__Dataset entries__:
_____

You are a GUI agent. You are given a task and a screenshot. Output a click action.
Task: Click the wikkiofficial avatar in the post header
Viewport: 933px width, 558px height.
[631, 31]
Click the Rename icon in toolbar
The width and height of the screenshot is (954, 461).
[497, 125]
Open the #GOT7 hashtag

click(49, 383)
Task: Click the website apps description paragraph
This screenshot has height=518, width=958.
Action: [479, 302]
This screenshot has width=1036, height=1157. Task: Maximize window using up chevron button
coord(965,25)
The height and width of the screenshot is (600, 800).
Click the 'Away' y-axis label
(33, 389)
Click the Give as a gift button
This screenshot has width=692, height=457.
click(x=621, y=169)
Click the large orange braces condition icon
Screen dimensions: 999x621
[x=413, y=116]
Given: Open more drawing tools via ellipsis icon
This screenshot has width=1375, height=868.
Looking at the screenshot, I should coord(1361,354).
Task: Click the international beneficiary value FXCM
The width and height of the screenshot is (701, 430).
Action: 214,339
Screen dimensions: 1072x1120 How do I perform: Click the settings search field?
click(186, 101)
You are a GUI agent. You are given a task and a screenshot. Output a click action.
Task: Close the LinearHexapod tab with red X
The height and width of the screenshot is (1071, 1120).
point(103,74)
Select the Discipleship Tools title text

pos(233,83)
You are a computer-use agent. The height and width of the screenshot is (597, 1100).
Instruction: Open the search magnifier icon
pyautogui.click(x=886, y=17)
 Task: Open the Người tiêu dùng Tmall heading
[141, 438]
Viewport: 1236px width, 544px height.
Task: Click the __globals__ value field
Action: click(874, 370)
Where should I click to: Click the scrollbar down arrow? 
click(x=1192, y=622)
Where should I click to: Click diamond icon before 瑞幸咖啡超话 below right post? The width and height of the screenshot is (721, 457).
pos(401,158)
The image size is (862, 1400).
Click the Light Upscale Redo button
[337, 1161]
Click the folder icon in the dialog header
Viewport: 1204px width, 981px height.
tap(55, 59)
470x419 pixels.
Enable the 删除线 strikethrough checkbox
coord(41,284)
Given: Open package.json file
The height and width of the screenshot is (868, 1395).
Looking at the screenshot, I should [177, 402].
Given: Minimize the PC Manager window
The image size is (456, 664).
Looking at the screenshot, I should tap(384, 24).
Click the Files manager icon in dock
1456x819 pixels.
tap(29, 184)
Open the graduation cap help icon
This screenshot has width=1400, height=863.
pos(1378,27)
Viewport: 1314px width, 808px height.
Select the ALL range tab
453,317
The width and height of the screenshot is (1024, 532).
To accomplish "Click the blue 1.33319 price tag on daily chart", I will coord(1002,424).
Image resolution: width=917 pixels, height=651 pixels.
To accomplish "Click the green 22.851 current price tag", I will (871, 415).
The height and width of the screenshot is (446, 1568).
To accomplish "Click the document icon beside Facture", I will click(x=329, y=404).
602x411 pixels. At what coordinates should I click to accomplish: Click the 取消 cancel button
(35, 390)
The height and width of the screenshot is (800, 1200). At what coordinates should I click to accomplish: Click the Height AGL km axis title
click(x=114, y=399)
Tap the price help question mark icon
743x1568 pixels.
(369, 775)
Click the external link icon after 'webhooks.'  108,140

_____

__WORK TO COMPLETE__: All of the entries above need to be set down again exactly.

__RESPONSE TO THIS EXERCISE__:
You are a GUI agent. You are given a task and a screenshot. Output a click action.
Task: Click the wikkiofficial avatar in the post header
Viewport: 933px width, 558px height.
[631, 31]
Click the Rename icon in toolbar
The width and height of the screenshot is (954, 461).
[497, 125]
Open the #GOT7 hashtag

click(49, 383)
Task: Click the website apps description paragraph
This screenshot has height=518, width=958.
Action: [479, 302]
This screenshot has width=1036, height=1157. Task: Maximize window using up chevron button
coord(965,25)
The height and width of the screenshot is (600, 800).
Click the 'Away' y-axis label
(33, 389)
Click the Give as a gift button
This screenshot has width=692, height=457.
click(x=621, y=169)
Click the large orange braces condition icon
Screen dimensions: 999x621
[x=413, y=116]
Given: Open more drawing tools via ellipsis icon
This screenshot has width=1375, height=868.
Looking at the screenshot, I should coord(1361,354).
Task: Click the international beneficiary value FXCM
The width and height of the screenshot is (701, 430).
Action: 214,339
Screen dimensions: 1072x1120 How do I perform: Click the settings search field?
click(186, 101)
You are a GUI agent. You are given a task and a screenshot. Output a click action.
Task: Close the LinearHexapod tab with red X
The height and width of the screenshot is (1071, 1120).
point(103,74)
Select the Discipleship Tools title text

pos(233,83)
You are a computer-use agent. The height and width of the screenshot is (597, 1100).
Instruction: Open the search magnifier icon
pyautogui.click(x=886, y=17)
 Task: Open the Người tiêu dùng Tmall heading
[141, 438]
Viewport: 1236px width, 544px height.
Task: Click the __globals__ value field
Action: click(874, 370)
Where should I click to: Click the scrollbar down arrow? 
click(x=1192, y=622)
Where should I click to: Click diamond icon before 瑞幸咖啡超话 below right post? The width and height of the screenshot is (721, 457).
pos(401,158)
The image size is (862, 1400).
Click the Light Upscale Redo button
[337, 1161]
Click the folder icon in the dialog header
Viewport: 1204px width, 981px height.
tap(55, 59)
470x419 pixels.
Enable the 删除线 strikethrough checkbox
coord(41,284)
Given: Open package.json file
The height and width of the screenshot is (868, 1395).
Looking at the screenshot, I should [177, 402].
Given: Minimize the PC Manager window
The image size is (456, 664).
Looking at the screenshot, I should tap(384, 24).
Click the Files manager icon in dock
1456x819 pixels.
tap(29, 184)
Open the graduation cap help icon
This screenshot has width=1400, height=863.
pos(1378,27)
Viewport: 1314px width, 808px height.
Select the ALL range tab
453,317
The width and height of the screenshot is (1024, 532).
To accomplish "Click the blue 1.33319 price tag on daily chart", I will coord(1002,424).
Image resolution: width=917 pixels, height=651 pixels.
To accomplish "Click the green 22.851 current price tag", I will (871, 415).
The height and width of the screenshot is (446, 1568).
To accomplish "Click the document icon beside Facture", I will click(x=329, y=404).
602x411 pixels. At what coordinates should I click to accomplish: Click the 取消 cancel button
(35, 390)
The height and width of the screenshot is (800, 1200). At what coordinates should I click to accomplish: Click the Height AGL km axis title
click(x=114, y=399)
Tap the price help question mark icon
743x1568 pixels.
(369, 775)
Click the external link icon after 'webhooks.'  108,140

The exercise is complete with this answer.